(Stored data)
::::
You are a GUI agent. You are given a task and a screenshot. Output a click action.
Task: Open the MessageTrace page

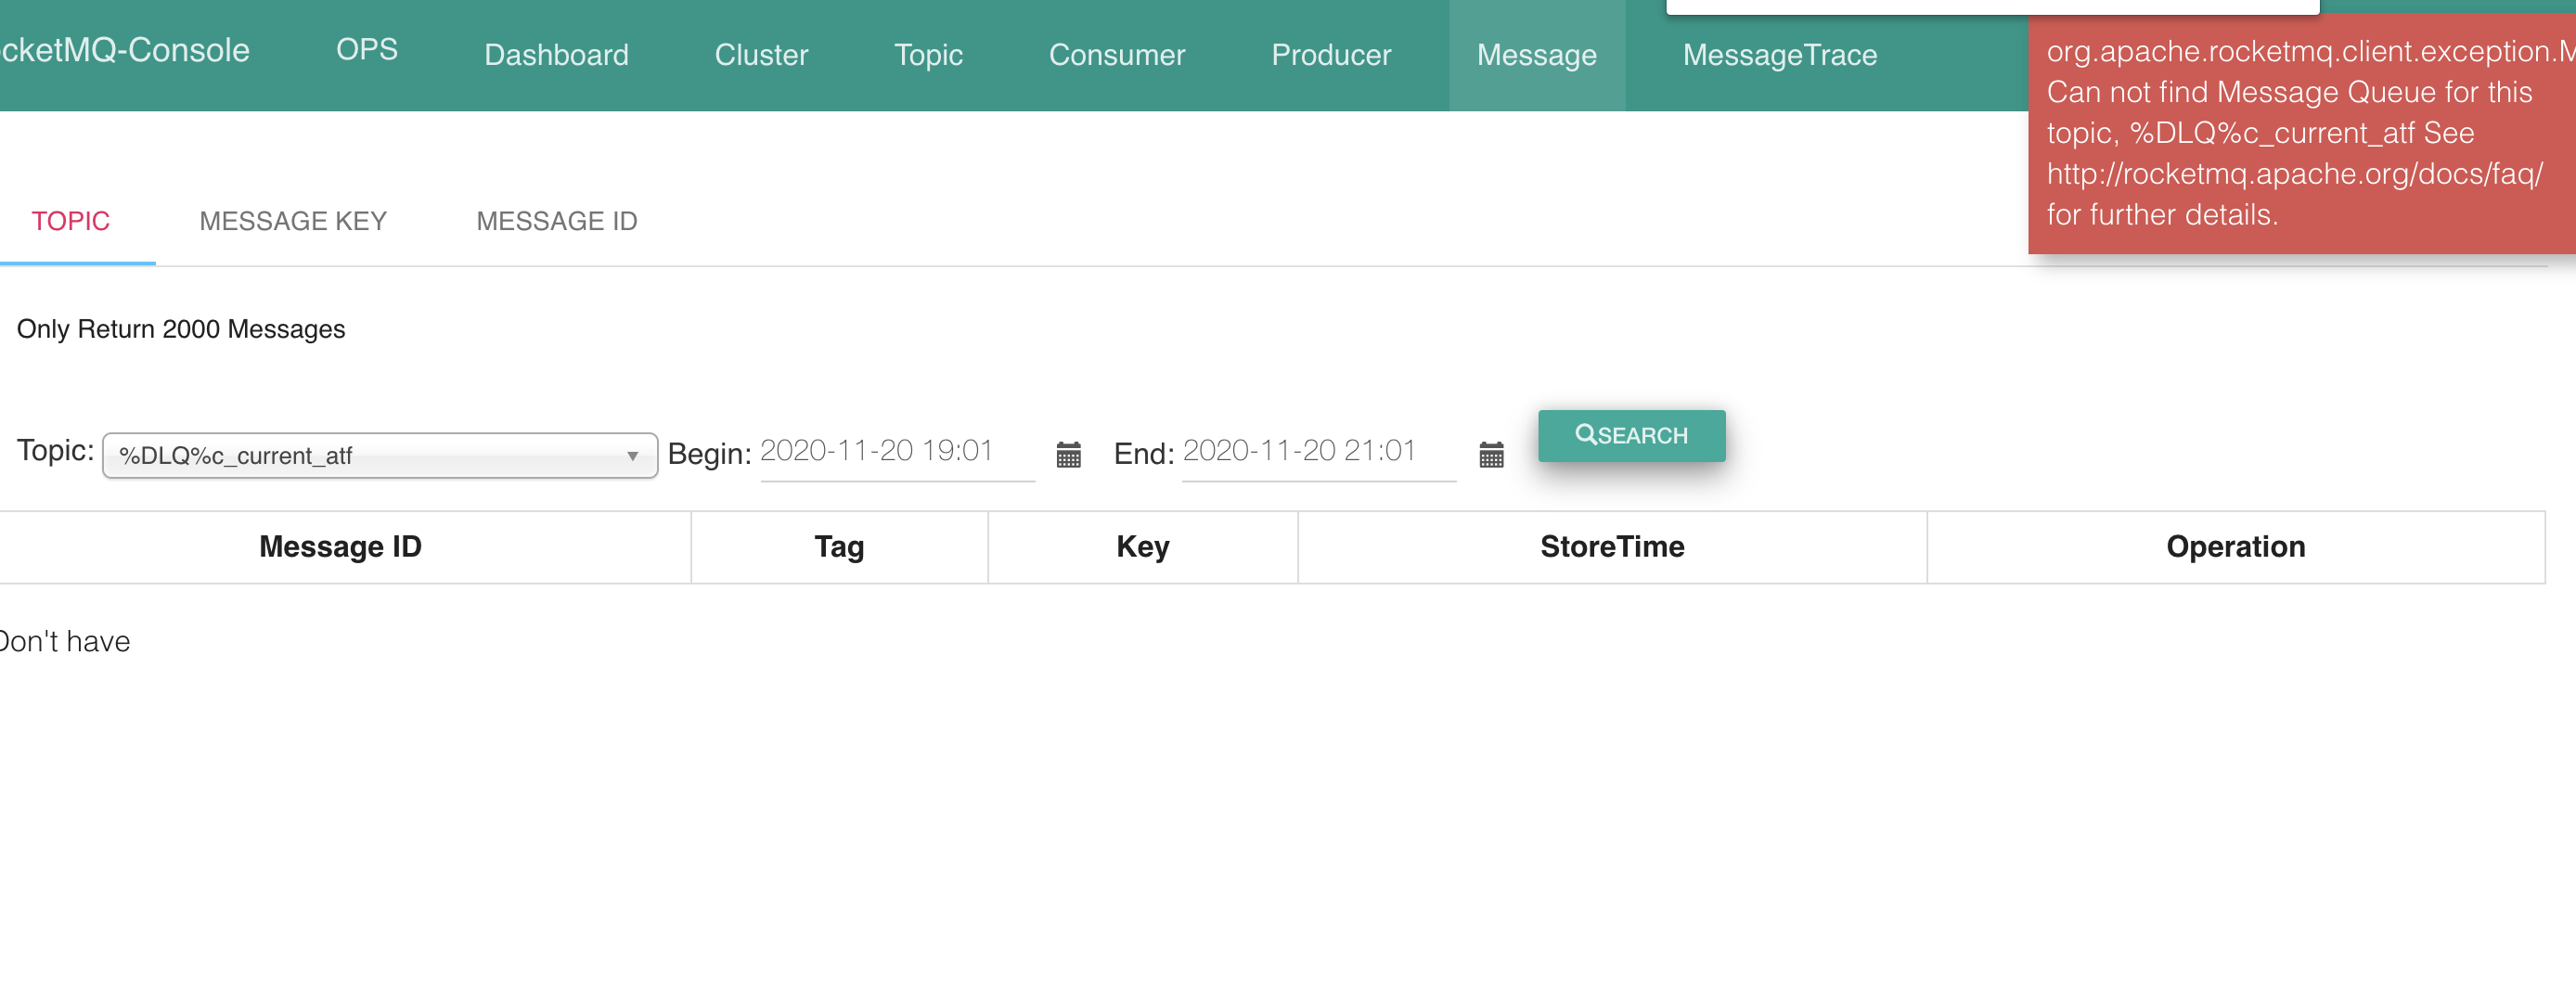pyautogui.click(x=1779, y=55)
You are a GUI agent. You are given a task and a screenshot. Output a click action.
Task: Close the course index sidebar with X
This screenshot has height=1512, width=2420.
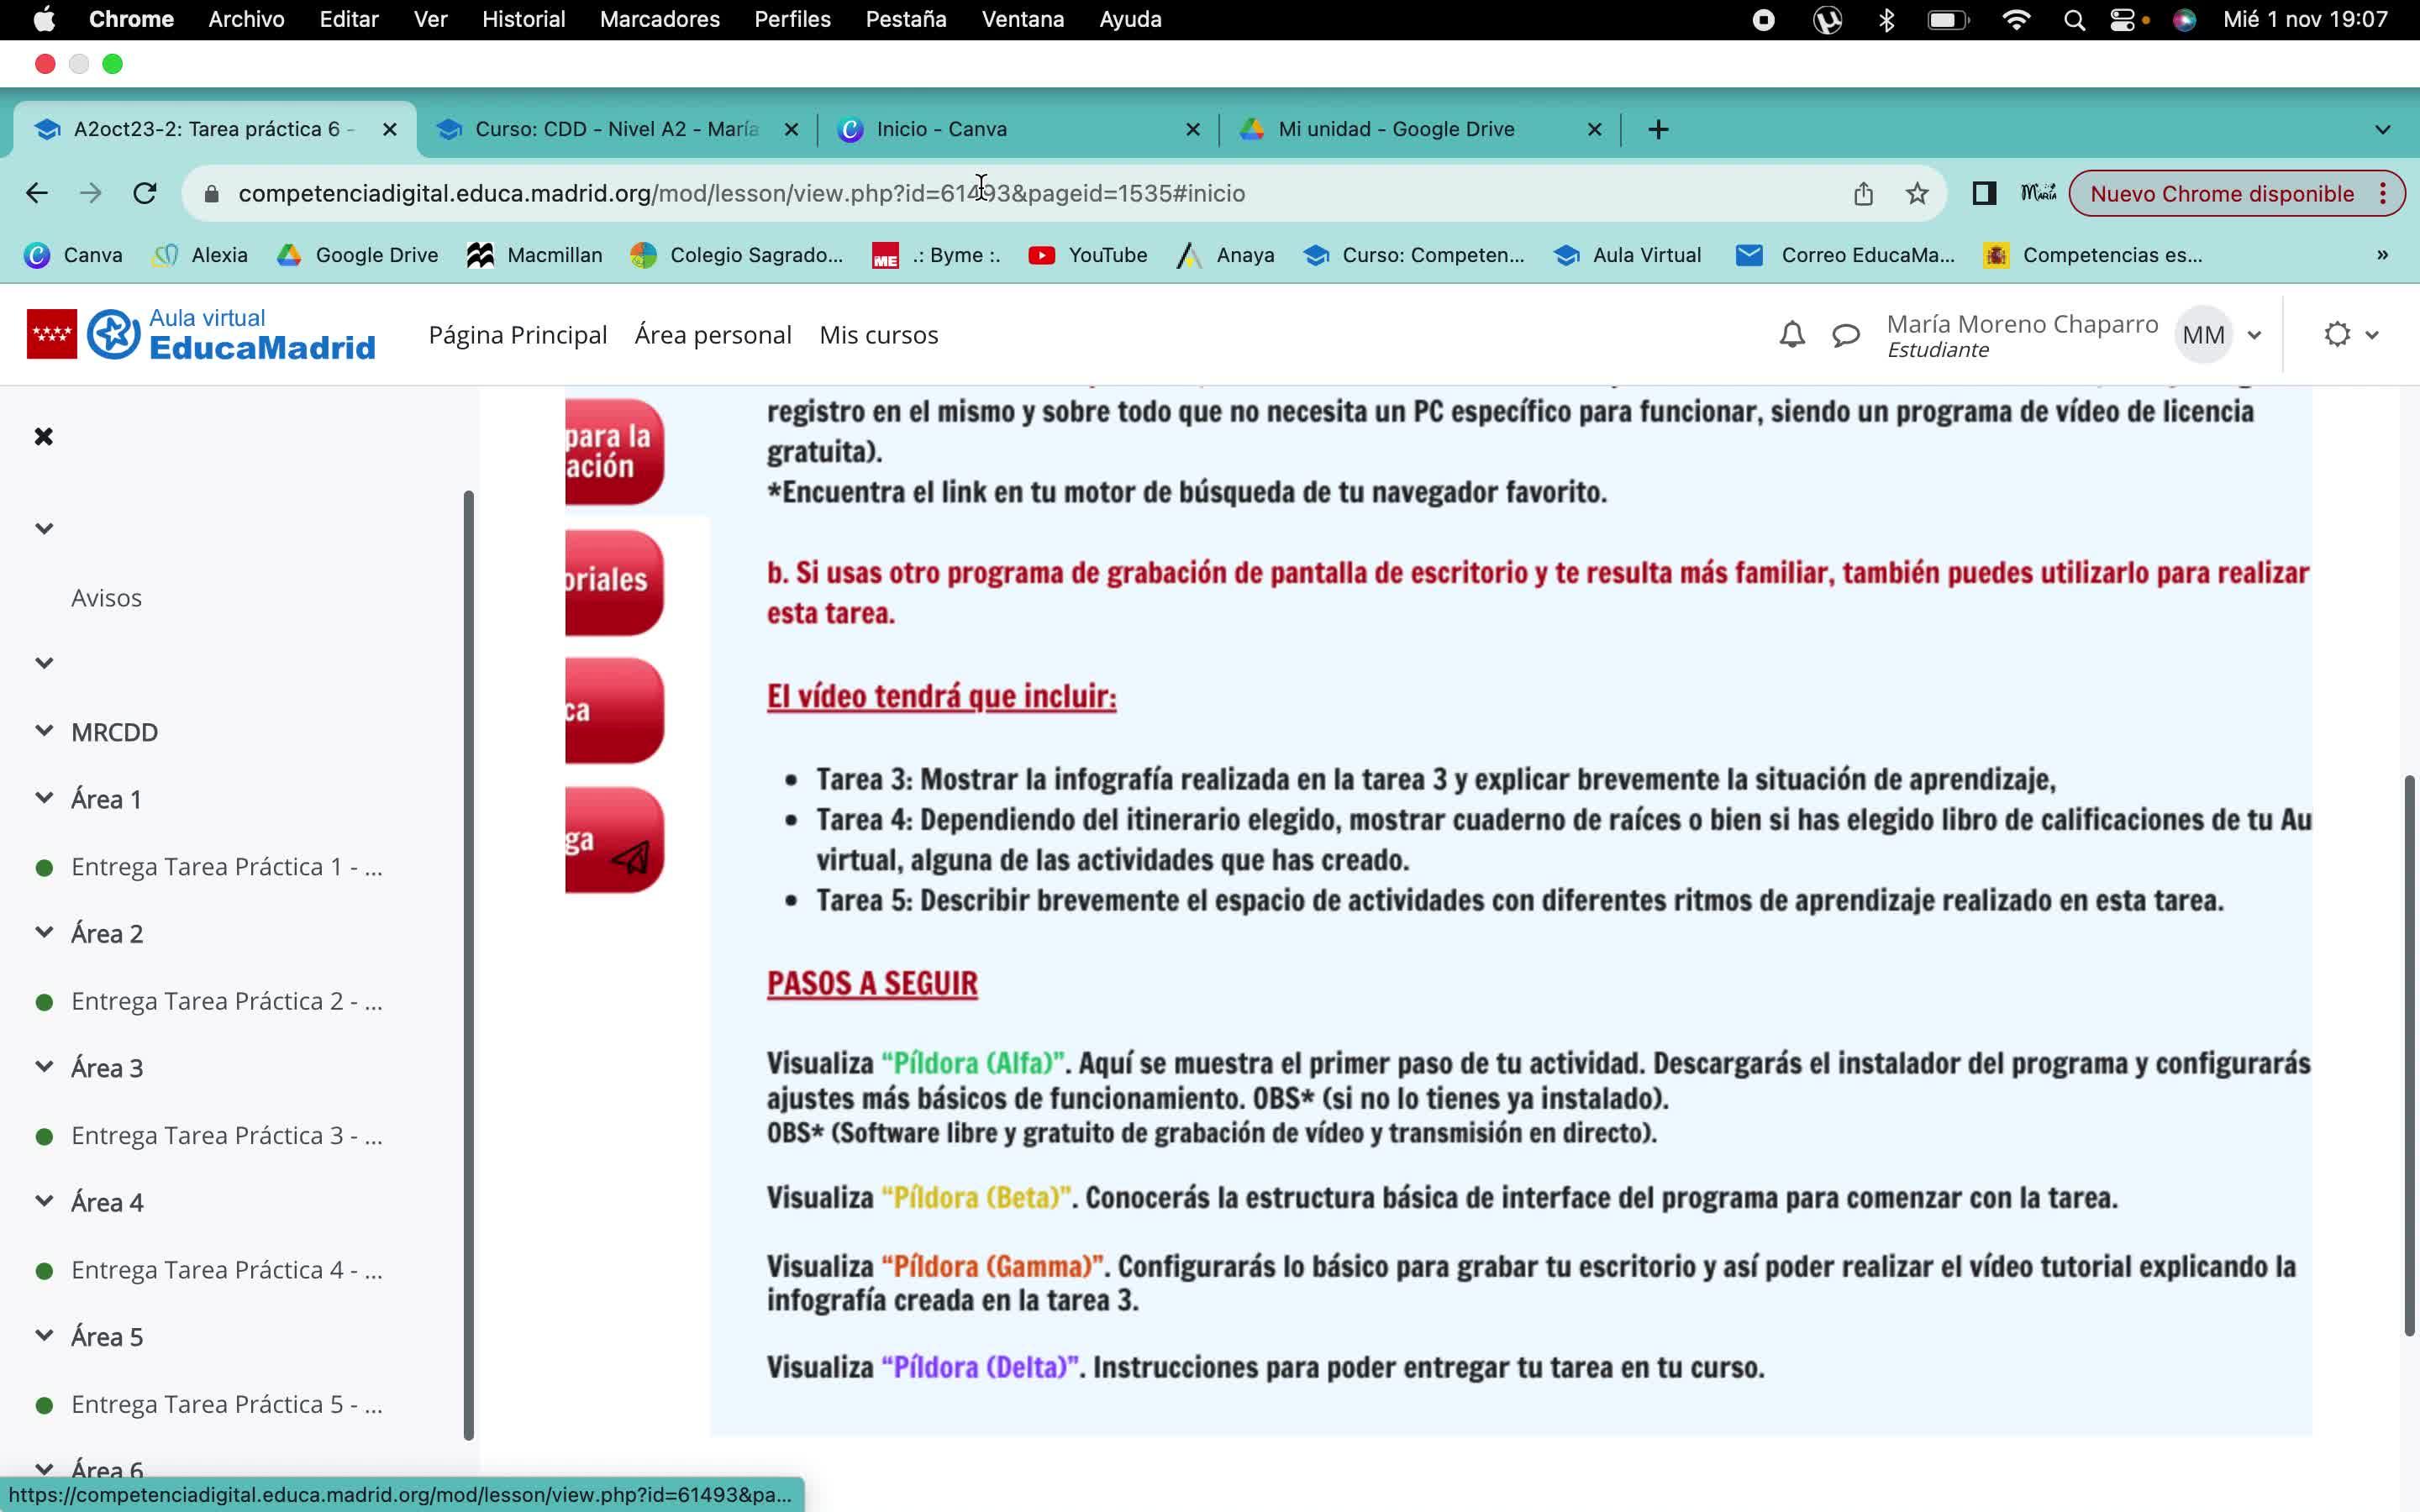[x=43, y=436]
::::
*GOAL OF THE EXERCISE*:
Copy the entries above verbatim. Pictures do not belong in the copy.

*EXERCISE ANSWER*:
You are a GUI agent. You are given a task and a screenshot. Output a click action.
Task: Open the MessageTrace page

pyautogui.click(x=1779, y=55)
You are a GUI agent. You are given a task and a screenshot. Output a click action.
Task: Close the course index sidebar with X
This screenshot has height=1512, width=2420.
[x=43, y=436]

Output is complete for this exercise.